Traditionally, the final contract deliverable includes a set of record drawings and/or marked-up red-line drawings. These traditional deliverables are most commonly achieved through subjective and expensive design validation processes performed manually by stakeholders. In more modern construction practices, Terrestrial Laser Scanning (TLS) hardware is commonly used on-site for surveying. The TLS hardware captures reality as data in the form of a “point cloud” (i.e., a collection of 3D points in space). Surveying methods like TLS afford major exploitations of the data gathered such as progress control, structural health monitoring, dimensional control, and as-built BIM modelling (Bosché & O’Keeffe, 2015). In this paper, the authors focus on best practices for communicating dimensional control compliance utilising point clouds and corresponding design BIMs. To date there has been no known standard method to automate the communication of the deviations and variances detected when performing dimensional control compliance. Current best practices are to overlay models with point clouds. The process of identifying and resolving issues remains a time-consuming, painstaking, costly, and ultimately subjective endeavour performed by individuals virtually “walking” through the building.

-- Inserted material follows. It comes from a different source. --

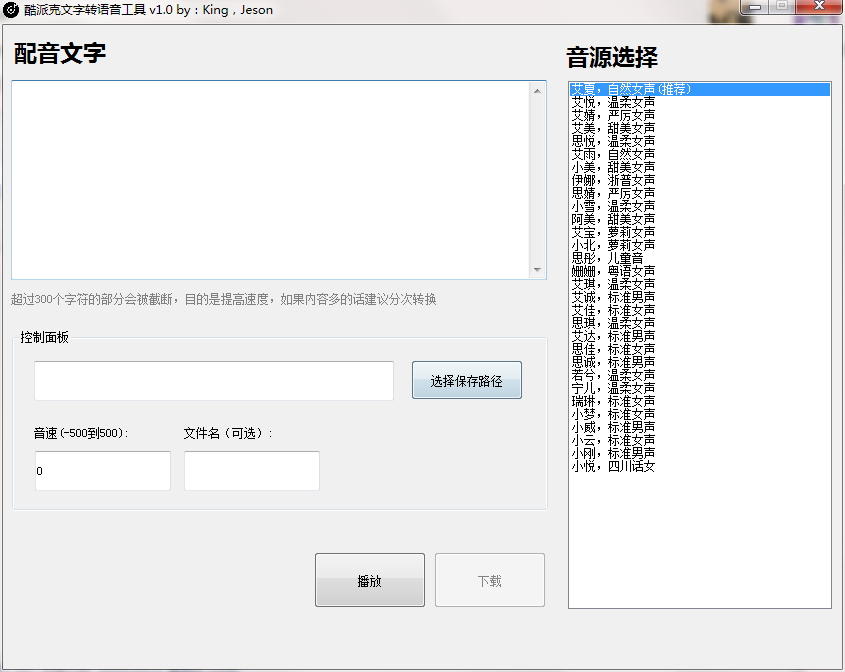Minimize the application window
This screenshot has width=845, height=672.
point(753,7)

The authors have developed an objective and controlled process for identifying and reporting dimensional control compliance issues automatically. Using BCF, the responsible stakeholder is taken directly to a view of the issue(s) discovered. Additionally, this automated process provides explanations and suggestions to the requisite stakeholders on how the detected issues may be resolved. The paper’s focus in relation to dimensional control compliance is that when modelled structures are built, they are not always built exactly to the design. Often there are unrecorded field changes that cause variations between the real built environment and the virtual design model. To ensure ongoing spatial control of the physical build, scanning of completed building works allows for a methodology of identifying differences (i.e., Scan-vs-BIM; Bosché, Guillemet, Turkan, Haas, & Haas, 2014).